Jakobs, E.-M., Spinuzzi, C., Digmayer, C., & Pogue, G. (2015). Co-creation by commenting: Participatory ways to write Quicklook® reports. In Proceedings of IEEE professional communication society international professional communication conference (pp. 291–297). Limerick: IEEE.
Last year, my dear friend and colleague Eva Jakobs spent a few weeks in Austin. Among other things, we decided to collaborate on a small study of 24 Quicklook reports: technology assessment and commercialization reports used to determine whether a given innovation might have a chance of being valuable to specific stakeholders in a specific market. My colleagues at IC2 have an archive of such reports, and since Eva and her group are interested in revisions, versioning, and text mining, we agreed to provide an archive of drafts to her group.

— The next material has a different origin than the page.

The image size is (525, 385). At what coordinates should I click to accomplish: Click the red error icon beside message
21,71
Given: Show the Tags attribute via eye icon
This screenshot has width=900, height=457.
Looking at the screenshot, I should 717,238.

The results were interesting. These reports are written by contracted business analysts who interview stakeholders and write a heavily templated report over approximately 40 hours. Then each report is sent to the program director, who typically comments on the draft and sends it back for revision. Usually the revision cycle involves just a few rounds, but some involve far more. (See the paper for details.) Eva's team was able to characterize these revisions.

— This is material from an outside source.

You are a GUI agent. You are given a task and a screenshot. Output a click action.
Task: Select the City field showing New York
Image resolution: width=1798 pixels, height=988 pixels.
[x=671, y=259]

But we also were able to (a) use the textual analysis to identify the sections where the comments most frequently occurred and (b) code the comments with an emergent coding scheme to identify their purposes (co-creation, argumentation, the writing process, and text quality). Based on this work, we were able to characterize the kinds of comments and identify how the parties synchronized expectations.
Eva was lead author; my contributions typically were supplemental.
For me, one of the most useful parts of this exercise was in scaling. My research has typically been in the qualitative case study mode: examining observations, interviews, and artifacts. And that mode does not scale well because the sheer amount of work is difficult to sustain. Text mining, on the other hand, scales quite well as long as one can ensure that the pattern matching means what you think it does. (Structure is not necessarily an indicator of meaning.) For this project, we were able to pair the two approaches, yielding an analysis that scaled up to a larger dataset while maintaining an interpretive analysis.